This weekend I went to the exhibition Cassils: Human Measure, the trans masculine artist's first UK solo show and 10-year survey curated by Bren O'Callaghan.
Cassils is a trans masculine visual artist from Canada, they use their body as a social sculpture to transcribe their themes, and are currently one of the biggest transgender artist's in the world. So their opinion on how the Trump legislation affected them as a person, as well as their artwork was a crucial viewpoint to include in my dissertation last year. Having decided they were too big of an artist to be able to score a one-on-one conversation with them, I was lucky enough that the University of Tennessee were featuring Cassils in their visiting artist programme. After attending the presentation via zoom, I emailed the head of sculpture and was invited to a discussion between Cassils and the MFA students on professional practice, and another with trans and non-binary students on being part of the LGBTQ+ community as an artist, and was able to get my questions in across the three opportunities. It was really surreal to talk to them, having looked up to them since first coming out as transgender five and a half years ago and trying to find artists who I could relate to, both as a person and within my practice.
Unfortunately I found out about this exhibition just a day too late and missed the opening night, and thus the debut performance of Human Measure. However, I was able to attend a curator's tour and hear some further knowledge on the included works. This exhibition came at a pivotal point in the UK, having been a recent review of the Gender Recognition Act that failed to legally recognise non-binary people, or remove the need for a doctor to medically diagnose someone with gender dysphoria in order to self-identify as your chosen gender.
The title Human Measure was chosen for both the piece of contemporary dance, and the overall exhibition, to recognise Cassils' constant of body-meets-material throughout their works - torso meets ice, fist collides with clay, breath expands glass - their body is the tool that carves the artworks.
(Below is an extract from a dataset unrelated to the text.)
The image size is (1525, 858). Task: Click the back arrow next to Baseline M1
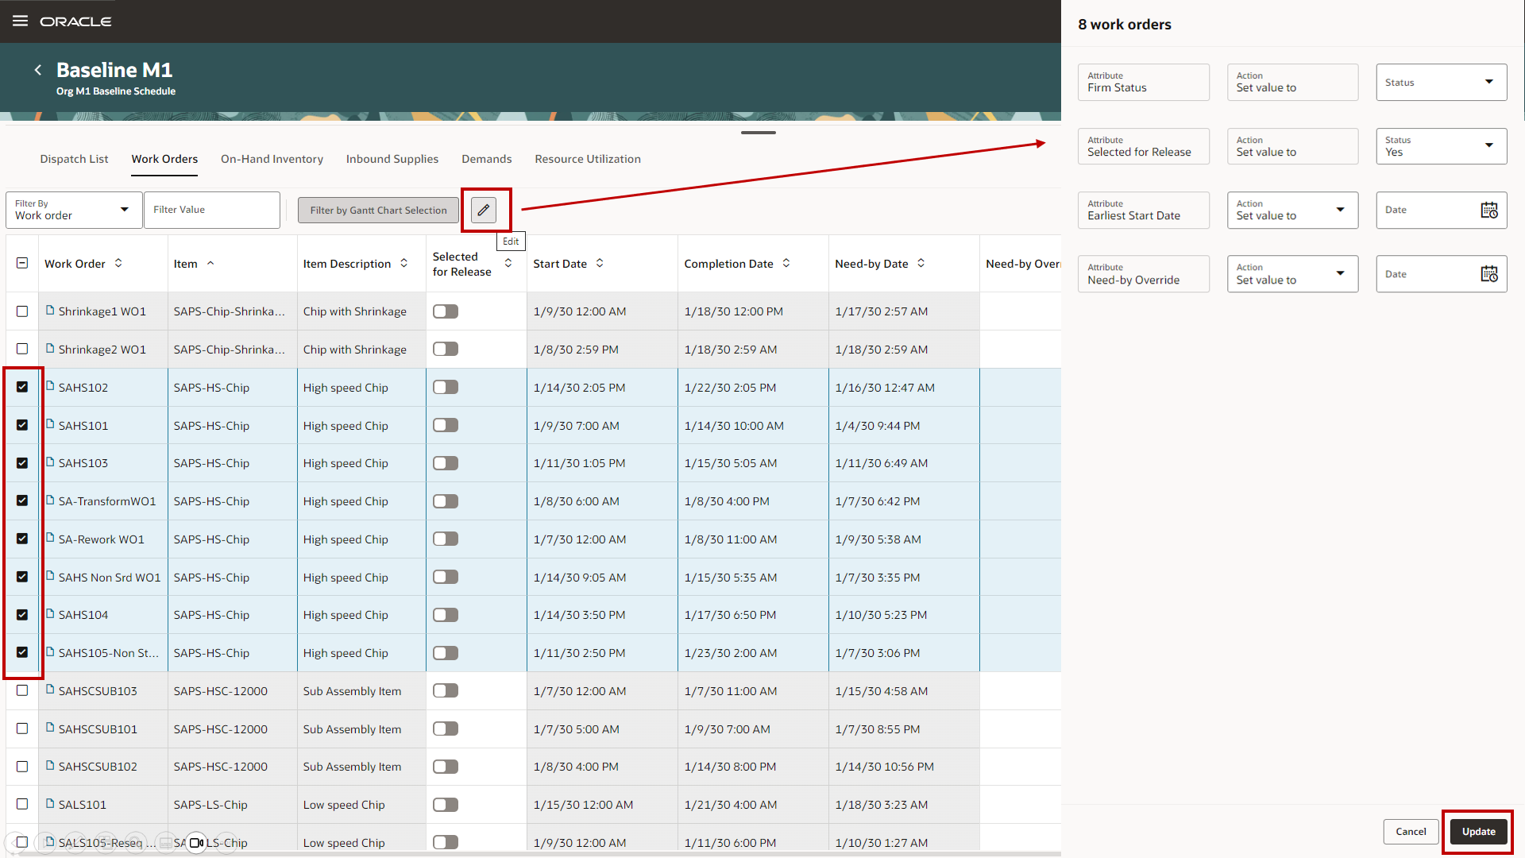pyautogui.click(x=37, y=70)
"Cassils is an advocate for the power of personal agency when it can feel outside the reach of any individual to affect transformative change" - Bren O'Callaghan, Curator, HOME.
For this project, I would really like to speak to Cassils again, and having spoken to them a few times before and with contact details for Bren hopefully this can be made to happen - fingers crossed! As someone who identifies as trans masculine, rather than a transgender man, I'd be interested to see where their 'gender-journey' experiences differ from m own, in how they view them. The fact that Cassils is a body builder and personal trainer, and so has not had top surgery but has created what I would define as a masculine chest for himself - not a male chest - do their experiences of gender dysphoria with their body differ from mine, and how so? They are portrayed as someone who is extremely comfortable with their body, with their use of nudity throughout their work, and I'd be interested to know if that was always the case, even when feeling there was something amiss with their gender identity.